[[ Source document, beginning ]]
Amazon is relaunching its discounted version of the vaunted Prime subscription, aimed at providing lower-income consumers perks normally reserved for the full offering but at a lower monthly price, during a period of economic hardship for many as inflation continues unabated.
The program, now called Prime Access, costs $6.99 per month, compared to $14.99 for Prime membership, and Amazon has beefed up the benefits offered. There is no annual fee option listed; a standard Prime subscription costs $139 per year.
Like the full-price Prime program, Amazon does not say how many people belong to Prime Access, only that the program grew by more than 300% between 2019 and the end of 2021. Given difficult conditions since the pandemic lockdowns, that figure makes sense.
Shoppers can quality for Prime Access through membership in any of 10 different government assistance programs. They can pay via SNAP (the U.S. Department of Agriculture’s Supplemental Nutrition Assistance Program), Amazon’s Layaway buy now pay later (BNPL) service, or through a company scrip called Amazon Cash.
[[ Source document, end ]]
Questions:
• a. Condense the paragraph of the article on Amazon's Prime Access that begins "The program, now called Prime Access" into a short bulleted list that keeps its main facts.
• b. From the article on Amazon's Prime Access, set down everything from "The program, now" down to "figure makes sense.", word for word.
The entries after this article come from a separate source.
[[ Listed records, beginning ]]
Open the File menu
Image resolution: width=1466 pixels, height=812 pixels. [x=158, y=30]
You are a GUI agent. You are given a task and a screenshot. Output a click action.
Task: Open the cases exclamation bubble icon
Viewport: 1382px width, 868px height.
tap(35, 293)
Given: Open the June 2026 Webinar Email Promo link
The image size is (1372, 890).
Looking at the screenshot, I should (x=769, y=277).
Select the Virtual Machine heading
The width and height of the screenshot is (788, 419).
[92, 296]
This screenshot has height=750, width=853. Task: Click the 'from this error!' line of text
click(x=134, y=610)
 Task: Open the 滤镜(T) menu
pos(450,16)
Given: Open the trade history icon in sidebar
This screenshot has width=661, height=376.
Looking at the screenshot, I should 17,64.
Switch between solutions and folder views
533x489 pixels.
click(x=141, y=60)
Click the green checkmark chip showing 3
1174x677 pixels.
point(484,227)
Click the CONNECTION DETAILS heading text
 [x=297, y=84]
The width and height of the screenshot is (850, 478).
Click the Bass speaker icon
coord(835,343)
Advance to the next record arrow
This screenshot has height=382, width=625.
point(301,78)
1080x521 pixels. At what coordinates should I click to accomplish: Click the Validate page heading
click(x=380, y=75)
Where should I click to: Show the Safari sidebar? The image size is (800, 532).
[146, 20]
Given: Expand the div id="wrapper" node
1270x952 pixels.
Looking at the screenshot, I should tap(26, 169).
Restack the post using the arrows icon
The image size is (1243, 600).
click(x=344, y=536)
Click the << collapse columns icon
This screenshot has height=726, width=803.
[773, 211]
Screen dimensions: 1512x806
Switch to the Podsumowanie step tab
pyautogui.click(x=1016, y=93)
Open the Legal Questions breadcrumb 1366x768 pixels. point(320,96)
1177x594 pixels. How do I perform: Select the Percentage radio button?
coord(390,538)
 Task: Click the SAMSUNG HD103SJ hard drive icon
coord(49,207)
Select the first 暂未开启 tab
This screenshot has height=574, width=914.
[[ Listed records, end ]]
Exercise answers:
• a.
- The program is now called Prime Access and costs $6.99 per month.
- Full Prime membership costs $14.99 per month.
- Amazon has increased the benefits offered.
- No annual fee option is listed for Prime Access.
- Standard Prime costs $139 per year.

• b.
The program, now called Prime Access, costs $6.99 per month, compared to $14.99 for Prime membership, and Amazon has beefed up the benefits offered. There is no annual fee option listed; a standard Prime subscription costs $139 per year.
Like the full-price Prime program, Amazon does not say how many people belong to Prime Access, only that the program grew by more than 300% between 2019 and the end of 2021. Given difficult conditions since the pandemic lockdowns, that figure makes sense.